The Plight of Being A Vegetarian While Traveling in Spain

Posted on
Aug 10, 2016
26

Ham. Ham, everywhere.

Dear Spain,

I like you. I truly do. You’re like Italy, but less mafioso-y. I begrudgingly appreciate how entire cities will shut down so that people can take naps. It’s absolute bullshit, and really annoying for tourists, but y’all are like, “FUCK IT! It’s 1pm. Let’s eat paella for 3 hours.” It’s hard not to be impressed with that level of impracticality. I, too, am weirdly committed to rice.

You have a bazillion types of ham, priced according to how much the pig in question seemed to appreciate the works of Cervantes. You came up with the idea of sangria. You gave us Javier Bardem and Antonio Banderas and Julio-Effing-Iglesias.

You also gave us the Spanish Inquisition, but I’m trying to focus on the good.

The point is, Spain, I can totally get behind you on a lot of stuff, and even excuse some of the batshit crazy things you do (like, seriously, chill out with the mayonnaise. There, I said it). But there is one thing that kept coming up, and it’s absolutely bullshit, and normally I wouldn’t give a shit except for Clayton.

Can we talk about Clayton?

Here he is with Rand at the Alhambra:

 

He’s quite adorable.

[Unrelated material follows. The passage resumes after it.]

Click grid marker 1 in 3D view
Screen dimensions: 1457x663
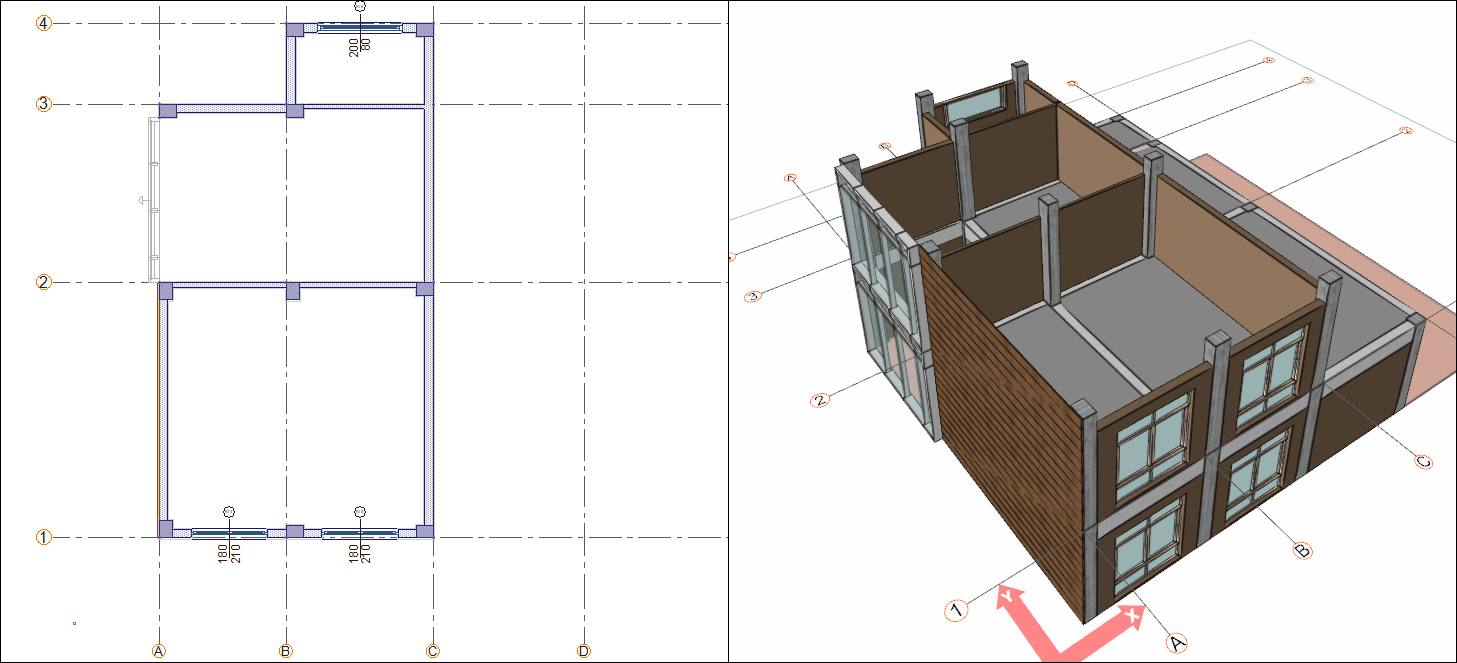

Every time I tried to take a picture of him he kind of froze up and got a case of something I affectionately call “constipation face”, and I understand because I do that, too. Constipation face is a global epidemic that no one wants to talk about. We just scream, “LOOK NATURAL,” which, like screaming “RELAX” results in precisely the opposite reaction of what we are seeking. But look how cute he is when he doesn’t know he’s being photographed:

Clayton, at right, with his husband Rob, and yes, they look alike, and yes, they’ve heard it all before.

 

Now, under normal circumstances I would not be worried about this enormous tattooed gay muscle muffin. He can clearly take care of himself and fell entire forests while in the company of Babe, his Giant Blue Ox. But here’s the thing: Clayton is Canadian.

Have you ever been to Canada? It’s the most polite and unobtrusive country in the entire world. It’s like a giant Minnesota. Where apologizing is a national sport. Where people are so well-mannered that you think you might be hallucinating. Where someone once held a door open for me and then said they were sorry afterwards.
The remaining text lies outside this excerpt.